Este dispositivo vai estar no terreno entre esta quarta-feira e 31 de maio, e trata-se do primeiro reforço de meios do ano, no que é denominado “nível Bravo”.

Durante este período, vão estar disponíveis 11.293 operacionais que integram 2.517 equipas dos vários agentes presentes no terreno, além dos meios aéreos, que serão no máximo 34.

Os 11.293 operacionais das 2.517 equipas envolvidos no DECIR nas próximas duas semanas são elementos pertencentes aos bombeiros voluntários, Força Especial de Proteção Civil, militares da Guarda Nacional Republicana e elementos do Instituto da Conservação da Natureza e das Florestas, nomeadamente sapadores florestais e sapadores bombeiros florestais.

Em relação ao mesmo período do ano passado, estão envolvidos no DECIR mais 893 operacionais e número idêntico de meios aéreos.

Os meios de combate a incêndios voltarão a ser reforçados a 1 de junho, mas é entre julho e setembro, considerada a fase mais crítica, o período que mobiliza o maior dispositivo, estando este ano ao dispor 14.155 operacionais de 3.162 equipas e 3.173 viaturas, um ligeiro aumento em relação a 2023.

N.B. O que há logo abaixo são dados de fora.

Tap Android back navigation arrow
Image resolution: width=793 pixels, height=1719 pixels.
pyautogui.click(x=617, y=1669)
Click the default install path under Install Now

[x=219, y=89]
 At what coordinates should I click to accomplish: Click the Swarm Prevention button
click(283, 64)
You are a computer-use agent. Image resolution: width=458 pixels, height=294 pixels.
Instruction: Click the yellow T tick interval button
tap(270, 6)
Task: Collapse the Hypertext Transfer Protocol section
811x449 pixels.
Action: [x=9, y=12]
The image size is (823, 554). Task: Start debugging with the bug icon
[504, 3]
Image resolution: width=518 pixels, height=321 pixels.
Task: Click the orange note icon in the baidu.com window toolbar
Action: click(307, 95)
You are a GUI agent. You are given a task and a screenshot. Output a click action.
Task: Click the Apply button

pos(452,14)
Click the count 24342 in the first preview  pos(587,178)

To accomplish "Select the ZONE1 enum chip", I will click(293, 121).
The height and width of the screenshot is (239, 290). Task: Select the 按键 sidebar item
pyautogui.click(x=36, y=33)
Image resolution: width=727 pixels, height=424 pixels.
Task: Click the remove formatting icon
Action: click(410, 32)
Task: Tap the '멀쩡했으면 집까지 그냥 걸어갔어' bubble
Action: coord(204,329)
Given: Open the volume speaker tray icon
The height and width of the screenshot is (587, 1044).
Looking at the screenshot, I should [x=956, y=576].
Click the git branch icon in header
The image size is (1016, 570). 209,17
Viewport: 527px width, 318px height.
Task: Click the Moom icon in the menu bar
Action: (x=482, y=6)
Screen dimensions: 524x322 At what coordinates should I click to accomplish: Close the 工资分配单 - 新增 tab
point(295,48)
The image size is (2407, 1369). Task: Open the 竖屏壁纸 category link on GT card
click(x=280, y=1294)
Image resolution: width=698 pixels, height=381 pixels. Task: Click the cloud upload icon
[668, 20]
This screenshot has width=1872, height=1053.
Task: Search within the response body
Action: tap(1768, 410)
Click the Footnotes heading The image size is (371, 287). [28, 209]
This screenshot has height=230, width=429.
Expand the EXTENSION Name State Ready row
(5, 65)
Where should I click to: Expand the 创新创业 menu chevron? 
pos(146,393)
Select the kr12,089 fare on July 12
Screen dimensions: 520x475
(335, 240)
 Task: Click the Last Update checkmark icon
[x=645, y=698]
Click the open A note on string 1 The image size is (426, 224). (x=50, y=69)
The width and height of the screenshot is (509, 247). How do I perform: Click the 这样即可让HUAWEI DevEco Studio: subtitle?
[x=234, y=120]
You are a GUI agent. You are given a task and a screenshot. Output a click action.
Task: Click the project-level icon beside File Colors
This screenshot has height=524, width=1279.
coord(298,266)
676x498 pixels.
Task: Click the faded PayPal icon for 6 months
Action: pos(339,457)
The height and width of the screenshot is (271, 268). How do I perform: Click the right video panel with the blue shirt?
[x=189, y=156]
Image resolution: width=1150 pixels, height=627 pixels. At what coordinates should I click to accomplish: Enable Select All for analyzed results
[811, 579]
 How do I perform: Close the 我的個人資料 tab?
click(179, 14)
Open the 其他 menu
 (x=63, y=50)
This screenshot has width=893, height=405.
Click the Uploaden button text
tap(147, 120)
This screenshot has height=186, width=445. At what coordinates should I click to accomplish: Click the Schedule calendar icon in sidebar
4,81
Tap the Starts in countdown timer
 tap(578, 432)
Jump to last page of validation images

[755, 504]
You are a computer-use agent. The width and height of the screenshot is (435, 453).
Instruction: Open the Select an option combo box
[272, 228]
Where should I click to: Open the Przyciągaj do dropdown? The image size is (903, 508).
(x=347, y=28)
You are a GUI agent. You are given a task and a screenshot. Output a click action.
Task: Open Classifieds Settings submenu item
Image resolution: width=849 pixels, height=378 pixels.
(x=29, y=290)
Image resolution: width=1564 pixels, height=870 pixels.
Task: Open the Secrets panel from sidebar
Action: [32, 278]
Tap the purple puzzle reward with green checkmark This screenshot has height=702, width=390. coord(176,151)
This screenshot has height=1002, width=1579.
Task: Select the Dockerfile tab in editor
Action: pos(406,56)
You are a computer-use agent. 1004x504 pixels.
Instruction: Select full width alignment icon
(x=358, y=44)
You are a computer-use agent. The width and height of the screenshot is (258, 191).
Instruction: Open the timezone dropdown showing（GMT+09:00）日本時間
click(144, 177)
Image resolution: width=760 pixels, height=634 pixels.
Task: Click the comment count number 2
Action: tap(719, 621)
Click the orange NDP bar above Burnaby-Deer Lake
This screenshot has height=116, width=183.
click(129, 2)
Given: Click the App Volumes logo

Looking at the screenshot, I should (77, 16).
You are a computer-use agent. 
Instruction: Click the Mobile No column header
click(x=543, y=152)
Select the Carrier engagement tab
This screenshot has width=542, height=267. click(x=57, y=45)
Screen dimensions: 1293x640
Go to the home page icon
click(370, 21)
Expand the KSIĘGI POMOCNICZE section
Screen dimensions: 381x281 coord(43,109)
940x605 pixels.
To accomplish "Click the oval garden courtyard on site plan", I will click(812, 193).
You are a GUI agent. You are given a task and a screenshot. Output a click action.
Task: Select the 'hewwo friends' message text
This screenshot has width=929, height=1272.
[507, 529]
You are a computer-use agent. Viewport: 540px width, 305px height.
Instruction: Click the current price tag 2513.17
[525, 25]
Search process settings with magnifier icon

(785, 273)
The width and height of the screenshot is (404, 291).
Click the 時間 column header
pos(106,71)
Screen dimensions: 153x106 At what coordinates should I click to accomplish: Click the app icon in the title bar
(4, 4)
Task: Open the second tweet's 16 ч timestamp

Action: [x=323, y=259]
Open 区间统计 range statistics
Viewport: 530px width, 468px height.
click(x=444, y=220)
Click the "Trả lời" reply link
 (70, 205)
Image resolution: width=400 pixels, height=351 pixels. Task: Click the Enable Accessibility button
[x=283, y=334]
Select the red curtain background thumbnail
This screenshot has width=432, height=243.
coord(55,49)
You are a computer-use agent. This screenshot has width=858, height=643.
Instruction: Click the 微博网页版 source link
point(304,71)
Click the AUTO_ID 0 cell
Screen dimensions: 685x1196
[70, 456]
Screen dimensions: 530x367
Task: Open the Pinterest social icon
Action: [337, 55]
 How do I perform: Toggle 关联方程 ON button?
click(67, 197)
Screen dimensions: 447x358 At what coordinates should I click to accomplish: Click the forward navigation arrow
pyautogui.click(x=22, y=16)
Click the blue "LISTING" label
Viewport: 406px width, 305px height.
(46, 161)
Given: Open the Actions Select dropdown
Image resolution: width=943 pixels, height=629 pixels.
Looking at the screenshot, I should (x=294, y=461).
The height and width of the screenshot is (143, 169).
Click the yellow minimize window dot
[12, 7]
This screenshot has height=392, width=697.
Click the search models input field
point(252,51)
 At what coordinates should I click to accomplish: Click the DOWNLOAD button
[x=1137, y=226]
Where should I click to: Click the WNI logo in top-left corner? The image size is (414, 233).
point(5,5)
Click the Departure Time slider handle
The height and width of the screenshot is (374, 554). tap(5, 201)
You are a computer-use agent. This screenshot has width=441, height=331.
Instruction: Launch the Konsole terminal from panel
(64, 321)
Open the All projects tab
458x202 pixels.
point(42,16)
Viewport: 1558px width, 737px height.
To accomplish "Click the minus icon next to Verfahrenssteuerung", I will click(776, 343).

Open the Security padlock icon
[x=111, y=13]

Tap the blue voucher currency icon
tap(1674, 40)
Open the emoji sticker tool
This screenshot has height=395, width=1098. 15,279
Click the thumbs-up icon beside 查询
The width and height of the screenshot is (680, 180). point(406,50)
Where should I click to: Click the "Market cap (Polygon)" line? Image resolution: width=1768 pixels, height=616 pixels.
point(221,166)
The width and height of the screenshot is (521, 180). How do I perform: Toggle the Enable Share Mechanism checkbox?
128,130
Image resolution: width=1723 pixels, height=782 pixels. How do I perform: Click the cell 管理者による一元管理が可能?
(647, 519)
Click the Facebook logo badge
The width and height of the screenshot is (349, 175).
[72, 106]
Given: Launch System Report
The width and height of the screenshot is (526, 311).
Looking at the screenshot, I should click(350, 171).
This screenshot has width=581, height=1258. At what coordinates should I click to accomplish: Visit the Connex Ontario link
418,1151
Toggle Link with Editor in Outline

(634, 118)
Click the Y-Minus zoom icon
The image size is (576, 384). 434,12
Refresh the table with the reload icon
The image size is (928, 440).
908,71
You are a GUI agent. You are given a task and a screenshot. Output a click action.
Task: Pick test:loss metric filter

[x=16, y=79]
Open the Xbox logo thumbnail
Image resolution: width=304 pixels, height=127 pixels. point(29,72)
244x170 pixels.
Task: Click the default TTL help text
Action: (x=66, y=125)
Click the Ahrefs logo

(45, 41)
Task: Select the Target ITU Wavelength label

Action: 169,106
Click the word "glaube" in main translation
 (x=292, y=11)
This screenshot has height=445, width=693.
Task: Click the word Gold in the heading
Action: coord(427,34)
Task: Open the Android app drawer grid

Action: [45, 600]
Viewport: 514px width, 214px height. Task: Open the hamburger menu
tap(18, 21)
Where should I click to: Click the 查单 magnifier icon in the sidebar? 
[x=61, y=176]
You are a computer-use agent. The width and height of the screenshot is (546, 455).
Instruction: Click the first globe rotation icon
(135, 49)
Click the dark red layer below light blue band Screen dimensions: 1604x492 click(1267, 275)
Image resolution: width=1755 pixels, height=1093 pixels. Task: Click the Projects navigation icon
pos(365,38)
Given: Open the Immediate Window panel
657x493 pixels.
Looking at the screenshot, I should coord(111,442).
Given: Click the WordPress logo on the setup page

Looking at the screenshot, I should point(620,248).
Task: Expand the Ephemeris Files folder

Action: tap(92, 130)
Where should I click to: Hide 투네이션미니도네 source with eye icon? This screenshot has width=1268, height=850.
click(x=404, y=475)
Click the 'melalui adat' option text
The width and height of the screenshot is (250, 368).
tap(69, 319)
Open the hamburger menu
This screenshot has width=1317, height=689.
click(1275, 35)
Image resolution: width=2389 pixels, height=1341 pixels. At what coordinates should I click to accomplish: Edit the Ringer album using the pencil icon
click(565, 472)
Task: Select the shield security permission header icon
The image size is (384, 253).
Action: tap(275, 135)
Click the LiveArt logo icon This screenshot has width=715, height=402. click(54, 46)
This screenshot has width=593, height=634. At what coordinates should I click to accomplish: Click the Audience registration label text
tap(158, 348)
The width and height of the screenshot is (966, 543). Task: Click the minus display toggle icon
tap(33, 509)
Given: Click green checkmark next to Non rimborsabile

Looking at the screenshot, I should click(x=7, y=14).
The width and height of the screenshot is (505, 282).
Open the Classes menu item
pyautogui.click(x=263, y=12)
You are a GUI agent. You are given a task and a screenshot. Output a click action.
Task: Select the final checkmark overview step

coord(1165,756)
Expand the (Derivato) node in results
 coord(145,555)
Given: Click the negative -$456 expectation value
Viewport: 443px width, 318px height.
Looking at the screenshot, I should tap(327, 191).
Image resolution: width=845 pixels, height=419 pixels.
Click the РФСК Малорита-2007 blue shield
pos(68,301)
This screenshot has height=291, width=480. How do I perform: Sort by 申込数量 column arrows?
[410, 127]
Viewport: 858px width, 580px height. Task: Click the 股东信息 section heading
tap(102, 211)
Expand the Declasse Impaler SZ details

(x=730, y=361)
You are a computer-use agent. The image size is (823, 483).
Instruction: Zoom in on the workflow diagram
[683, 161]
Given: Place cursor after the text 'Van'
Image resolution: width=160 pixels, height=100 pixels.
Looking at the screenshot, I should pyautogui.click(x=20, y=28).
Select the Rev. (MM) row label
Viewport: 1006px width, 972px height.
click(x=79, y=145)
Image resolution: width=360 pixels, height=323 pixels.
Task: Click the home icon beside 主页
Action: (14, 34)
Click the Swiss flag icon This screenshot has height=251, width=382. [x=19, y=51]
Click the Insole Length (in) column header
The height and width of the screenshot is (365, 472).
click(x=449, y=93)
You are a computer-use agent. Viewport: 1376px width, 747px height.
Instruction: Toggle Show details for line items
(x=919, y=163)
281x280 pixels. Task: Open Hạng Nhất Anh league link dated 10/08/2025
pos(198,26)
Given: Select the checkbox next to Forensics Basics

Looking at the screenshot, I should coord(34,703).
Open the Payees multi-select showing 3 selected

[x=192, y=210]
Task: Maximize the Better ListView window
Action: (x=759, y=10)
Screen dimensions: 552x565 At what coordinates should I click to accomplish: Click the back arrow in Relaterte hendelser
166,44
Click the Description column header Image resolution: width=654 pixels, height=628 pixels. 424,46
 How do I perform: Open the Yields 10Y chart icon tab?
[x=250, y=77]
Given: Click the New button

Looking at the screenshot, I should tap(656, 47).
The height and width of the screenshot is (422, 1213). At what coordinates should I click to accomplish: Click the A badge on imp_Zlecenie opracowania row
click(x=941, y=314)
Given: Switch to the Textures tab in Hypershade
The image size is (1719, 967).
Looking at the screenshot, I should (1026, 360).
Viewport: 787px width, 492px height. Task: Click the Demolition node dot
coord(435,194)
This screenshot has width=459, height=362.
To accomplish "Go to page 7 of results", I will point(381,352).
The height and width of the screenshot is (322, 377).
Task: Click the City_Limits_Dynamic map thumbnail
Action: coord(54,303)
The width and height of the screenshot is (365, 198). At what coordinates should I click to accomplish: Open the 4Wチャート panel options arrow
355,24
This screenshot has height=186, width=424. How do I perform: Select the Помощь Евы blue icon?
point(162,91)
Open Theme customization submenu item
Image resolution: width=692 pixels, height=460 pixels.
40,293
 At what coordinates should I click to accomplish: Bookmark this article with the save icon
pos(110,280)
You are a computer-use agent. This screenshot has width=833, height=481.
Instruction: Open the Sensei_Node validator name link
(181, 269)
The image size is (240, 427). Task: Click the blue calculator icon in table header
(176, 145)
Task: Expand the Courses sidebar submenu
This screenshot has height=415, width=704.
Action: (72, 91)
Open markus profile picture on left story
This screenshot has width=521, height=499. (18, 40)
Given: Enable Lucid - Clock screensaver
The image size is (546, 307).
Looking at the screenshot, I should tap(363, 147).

No entanto, a época considerada mais crítica em incêndios rurais vai contar este ano com 70 meios aéreos, menos dois do que em 2023, sendo os meios que não vão estar disponíveis no DECIR dois aviões ‘canadair’ devido às dificuldades no mercado.

A Força Aérea garante que os 70 meios aéreos para este ano estão todos contratualizados.

Este ano a aprovação e a apresentação do DECIR aconteceu quase em simultâneo ao primeiro reforço de meios do ano.

Na terça-feira, quando o dispositivo foi apresentado, o presidente da Autoridade Nacional de Emergência e Proteção Civil (ANEPC), Duarte da Costa, considerou que o DECIR para 2024 é “estável e robusto”.